SUPPLIED RECORDS start

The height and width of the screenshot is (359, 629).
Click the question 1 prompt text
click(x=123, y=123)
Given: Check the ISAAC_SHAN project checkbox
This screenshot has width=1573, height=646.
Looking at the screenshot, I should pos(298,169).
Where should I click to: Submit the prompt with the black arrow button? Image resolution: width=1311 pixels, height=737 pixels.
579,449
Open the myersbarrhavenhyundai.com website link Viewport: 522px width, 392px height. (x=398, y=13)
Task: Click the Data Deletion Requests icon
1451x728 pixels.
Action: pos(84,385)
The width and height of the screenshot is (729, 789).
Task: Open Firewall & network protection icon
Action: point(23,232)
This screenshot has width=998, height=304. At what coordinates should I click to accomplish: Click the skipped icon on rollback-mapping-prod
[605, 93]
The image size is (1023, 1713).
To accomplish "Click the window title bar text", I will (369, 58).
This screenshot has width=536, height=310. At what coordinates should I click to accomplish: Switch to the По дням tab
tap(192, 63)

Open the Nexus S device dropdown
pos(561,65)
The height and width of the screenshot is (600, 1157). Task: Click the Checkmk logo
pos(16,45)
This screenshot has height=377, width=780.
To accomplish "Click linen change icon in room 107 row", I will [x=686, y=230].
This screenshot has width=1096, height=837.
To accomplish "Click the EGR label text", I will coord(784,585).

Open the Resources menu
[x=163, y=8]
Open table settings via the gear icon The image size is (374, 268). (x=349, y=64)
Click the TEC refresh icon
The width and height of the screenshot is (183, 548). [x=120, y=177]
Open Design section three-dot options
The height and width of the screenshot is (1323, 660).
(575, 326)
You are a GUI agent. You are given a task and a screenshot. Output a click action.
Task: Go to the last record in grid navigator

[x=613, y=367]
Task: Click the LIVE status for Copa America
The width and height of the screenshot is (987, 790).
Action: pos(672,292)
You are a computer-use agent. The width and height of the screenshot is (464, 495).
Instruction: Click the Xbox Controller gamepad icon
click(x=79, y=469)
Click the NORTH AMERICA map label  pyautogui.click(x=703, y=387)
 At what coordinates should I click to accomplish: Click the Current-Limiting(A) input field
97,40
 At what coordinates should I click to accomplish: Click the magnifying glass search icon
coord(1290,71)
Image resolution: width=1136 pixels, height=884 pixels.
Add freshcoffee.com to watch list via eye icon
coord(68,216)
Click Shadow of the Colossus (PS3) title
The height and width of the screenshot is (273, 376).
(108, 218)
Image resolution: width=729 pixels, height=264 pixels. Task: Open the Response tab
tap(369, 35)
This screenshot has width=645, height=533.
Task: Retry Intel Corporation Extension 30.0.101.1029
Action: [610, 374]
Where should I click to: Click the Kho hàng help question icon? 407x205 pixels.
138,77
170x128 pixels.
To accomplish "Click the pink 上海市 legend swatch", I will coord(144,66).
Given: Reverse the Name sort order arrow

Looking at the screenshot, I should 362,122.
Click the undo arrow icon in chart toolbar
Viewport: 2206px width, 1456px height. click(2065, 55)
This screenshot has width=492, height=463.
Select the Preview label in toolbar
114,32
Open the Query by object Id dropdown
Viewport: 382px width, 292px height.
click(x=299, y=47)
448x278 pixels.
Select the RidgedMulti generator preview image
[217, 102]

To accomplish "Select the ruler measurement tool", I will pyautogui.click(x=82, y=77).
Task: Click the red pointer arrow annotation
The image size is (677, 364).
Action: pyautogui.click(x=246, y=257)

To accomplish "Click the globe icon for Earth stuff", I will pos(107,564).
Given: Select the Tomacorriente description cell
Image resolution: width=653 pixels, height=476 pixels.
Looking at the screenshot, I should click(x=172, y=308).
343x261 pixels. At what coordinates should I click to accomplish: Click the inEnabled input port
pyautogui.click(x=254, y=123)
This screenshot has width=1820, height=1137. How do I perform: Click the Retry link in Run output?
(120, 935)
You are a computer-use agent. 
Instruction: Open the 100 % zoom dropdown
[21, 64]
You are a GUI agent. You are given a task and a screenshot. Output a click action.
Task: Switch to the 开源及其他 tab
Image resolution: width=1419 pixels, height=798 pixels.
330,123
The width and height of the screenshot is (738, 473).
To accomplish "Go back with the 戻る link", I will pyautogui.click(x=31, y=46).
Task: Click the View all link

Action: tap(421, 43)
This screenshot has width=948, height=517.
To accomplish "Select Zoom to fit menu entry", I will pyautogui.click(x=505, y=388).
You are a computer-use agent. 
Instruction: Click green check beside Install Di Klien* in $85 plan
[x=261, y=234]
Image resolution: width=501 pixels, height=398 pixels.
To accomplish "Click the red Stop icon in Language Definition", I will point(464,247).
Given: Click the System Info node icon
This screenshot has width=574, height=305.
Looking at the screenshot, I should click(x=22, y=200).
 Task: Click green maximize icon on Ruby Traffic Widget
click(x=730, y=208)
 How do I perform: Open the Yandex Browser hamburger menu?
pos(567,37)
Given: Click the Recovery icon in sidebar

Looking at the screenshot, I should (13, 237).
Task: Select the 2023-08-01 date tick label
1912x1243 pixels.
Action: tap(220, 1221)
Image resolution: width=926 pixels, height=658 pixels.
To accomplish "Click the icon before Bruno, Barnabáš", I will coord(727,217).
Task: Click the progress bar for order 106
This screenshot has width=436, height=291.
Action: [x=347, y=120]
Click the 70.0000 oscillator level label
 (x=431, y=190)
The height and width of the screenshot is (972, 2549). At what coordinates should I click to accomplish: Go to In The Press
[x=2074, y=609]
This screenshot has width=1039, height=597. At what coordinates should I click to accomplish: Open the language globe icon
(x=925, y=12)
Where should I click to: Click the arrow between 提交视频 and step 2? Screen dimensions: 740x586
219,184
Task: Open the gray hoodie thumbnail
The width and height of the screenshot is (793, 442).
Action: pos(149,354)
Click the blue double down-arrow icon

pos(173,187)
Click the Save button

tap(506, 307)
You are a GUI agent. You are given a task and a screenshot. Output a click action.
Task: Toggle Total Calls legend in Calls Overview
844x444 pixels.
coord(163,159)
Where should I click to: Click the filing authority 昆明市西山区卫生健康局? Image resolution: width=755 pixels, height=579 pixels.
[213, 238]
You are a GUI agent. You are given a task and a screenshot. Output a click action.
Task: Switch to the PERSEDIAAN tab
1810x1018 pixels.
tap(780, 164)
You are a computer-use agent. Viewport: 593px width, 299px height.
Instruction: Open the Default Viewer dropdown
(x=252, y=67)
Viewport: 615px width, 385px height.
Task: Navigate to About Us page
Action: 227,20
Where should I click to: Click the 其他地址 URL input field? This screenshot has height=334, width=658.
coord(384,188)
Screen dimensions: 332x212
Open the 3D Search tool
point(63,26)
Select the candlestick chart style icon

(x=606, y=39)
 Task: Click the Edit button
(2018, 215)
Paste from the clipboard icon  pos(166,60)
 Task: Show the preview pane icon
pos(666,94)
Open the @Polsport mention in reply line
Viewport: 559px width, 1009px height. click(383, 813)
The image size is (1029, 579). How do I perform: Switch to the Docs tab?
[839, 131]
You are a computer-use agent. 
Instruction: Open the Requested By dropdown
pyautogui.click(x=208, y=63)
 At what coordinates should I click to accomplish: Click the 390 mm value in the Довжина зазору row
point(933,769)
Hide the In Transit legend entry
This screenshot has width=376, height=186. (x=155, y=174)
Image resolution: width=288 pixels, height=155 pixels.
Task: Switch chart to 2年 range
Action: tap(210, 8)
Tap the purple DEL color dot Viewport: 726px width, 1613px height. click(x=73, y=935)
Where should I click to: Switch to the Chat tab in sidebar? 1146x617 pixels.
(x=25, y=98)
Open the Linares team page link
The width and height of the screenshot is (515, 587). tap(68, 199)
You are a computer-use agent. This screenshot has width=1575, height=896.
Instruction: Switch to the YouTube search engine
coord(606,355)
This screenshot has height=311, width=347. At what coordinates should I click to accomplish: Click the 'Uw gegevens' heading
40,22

SUPPLIED RECORDS end

# WRITTEN TASK
Could you pull out the material from its very first line through the line containing "Looking at the screenshot, I should pos(298,169).", both ends included, and reproduce those lines verbatim?

# THE REPLY
The height and width of the screenshot is (359, 629).
Click the question 1 prompt text
click(x=123, y=123)
Given: Check the ISAAC_SHAN project checkbox
This screenshot has width=1573, height=646.
Looking at the screenshot, I should pos(298,169).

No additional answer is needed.